Work required: Find "Given: Open the English link for NavIC" in the data, then restate the line it sits in and every later line word for word, ending with the last line.

Data excerpts:
───

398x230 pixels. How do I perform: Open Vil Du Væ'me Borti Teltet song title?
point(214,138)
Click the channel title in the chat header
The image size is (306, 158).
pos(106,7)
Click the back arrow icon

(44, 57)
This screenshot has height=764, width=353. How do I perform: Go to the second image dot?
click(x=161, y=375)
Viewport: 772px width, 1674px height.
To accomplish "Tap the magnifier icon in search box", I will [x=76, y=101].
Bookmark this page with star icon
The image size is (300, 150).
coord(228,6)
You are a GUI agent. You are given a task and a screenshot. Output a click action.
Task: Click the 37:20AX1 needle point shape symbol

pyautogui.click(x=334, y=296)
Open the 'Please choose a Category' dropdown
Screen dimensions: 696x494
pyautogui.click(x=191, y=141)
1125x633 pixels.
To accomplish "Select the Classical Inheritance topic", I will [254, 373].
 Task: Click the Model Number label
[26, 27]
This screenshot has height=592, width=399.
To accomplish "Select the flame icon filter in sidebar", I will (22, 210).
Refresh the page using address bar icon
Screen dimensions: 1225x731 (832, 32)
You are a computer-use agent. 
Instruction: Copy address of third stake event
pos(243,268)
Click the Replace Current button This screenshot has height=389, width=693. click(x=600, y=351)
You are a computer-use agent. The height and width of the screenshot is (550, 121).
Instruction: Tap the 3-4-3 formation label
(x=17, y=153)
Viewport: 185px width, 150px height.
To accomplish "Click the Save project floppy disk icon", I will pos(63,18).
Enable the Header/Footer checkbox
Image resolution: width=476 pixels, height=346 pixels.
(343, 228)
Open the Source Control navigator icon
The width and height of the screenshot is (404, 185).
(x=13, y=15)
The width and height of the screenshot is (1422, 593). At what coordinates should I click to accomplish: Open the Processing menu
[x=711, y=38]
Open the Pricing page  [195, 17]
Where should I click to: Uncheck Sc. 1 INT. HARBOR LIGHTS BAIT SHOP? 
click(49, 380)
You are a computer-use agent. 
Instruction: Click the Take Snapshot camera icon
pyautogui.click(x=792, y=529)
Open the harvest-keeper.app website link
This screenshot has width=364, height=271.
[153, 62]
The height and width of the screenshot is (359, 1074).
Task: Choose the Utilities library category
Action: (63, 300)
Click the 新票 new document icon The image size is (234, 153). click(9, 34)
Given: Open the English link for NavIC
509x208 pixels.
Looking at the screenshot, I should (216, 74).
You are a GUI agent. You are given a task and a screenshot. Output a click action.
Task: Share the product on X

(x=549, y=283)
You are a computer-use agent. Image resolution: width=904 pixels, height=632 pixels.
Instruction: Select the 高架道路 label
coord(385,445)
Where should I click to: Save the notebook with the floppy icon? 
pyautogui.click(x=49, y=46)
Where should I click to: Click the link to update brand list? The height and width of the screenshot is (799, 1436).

───

Task output:
Given: Open the English link for NavIC
509x208 pixels.
Looking at the screenshot, I should (216, 74).
You are a GUI agent. You are given a task and a screenshot. Output a click action.
Task: Share the product on X

(x=549, y=283)
You are a computer-use agent. Image resolution: width=904 pixels, height=632 pixels.
Instruction: Select the 高架道路 label
coord(385,445)
Where should I click to: Save the notebook with the floppy icon? 
pyautogui.click(x=49, y=46)
Where should I click to: Click the link to update brand list? The height and width of the screenshot is (799, 1436).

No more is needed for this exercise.